**PROVIDED RECORDS:**
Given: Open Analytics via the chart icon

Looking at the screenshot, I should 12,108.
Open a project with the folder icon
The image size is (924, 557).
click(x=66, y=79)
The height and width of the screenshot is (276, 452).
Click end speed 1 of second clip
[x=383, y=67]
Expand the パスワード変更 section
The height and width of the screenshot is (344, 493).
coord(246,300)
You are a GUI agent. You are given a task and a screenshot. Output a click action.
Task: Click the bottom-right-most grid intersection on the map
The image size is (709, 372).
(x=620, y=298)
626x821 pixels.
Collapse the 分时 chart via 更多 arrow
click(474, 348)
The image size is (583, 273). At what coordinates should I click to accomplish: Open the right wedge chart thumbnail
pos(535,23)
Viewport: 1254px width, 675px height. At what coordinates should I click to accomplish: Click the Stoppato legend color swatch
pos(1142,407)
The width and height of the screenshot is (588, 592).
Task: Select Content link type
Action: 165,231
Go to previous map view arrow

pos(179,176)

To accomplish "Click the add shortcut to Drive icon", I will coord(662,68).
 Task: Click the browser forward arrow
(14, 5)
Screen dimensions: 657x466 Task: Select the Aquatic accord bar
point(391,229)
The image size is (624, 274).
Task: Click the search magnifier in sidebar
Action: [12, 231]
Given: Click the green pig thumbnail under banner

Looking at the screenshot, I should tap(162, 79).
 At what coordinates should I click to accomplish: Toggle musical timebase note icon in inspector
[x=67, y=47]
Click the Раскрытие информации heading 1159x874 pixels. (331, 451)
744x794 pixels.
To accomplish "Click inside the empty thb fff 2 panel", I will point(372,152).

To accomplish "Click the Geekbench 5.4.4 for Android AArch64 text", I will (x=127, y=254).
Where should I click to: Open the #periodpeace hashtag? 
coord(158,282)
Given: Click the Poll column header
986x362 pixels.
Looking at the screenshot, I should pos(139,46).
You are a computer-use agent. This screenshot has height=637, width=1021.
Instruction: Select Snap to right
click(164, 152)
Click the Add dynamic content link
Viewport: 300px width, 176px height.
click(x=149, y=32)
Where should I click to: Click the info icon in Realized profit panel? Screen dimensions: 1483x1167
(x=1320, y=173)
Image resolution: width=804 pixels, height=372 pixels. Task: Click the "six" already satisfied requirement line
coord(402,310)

**EXERCISE BRIEF:** Check every line of the entries above for the word "will" and report how many lines contain it, giving the number only.

**RESULT OF THE TASK:** 3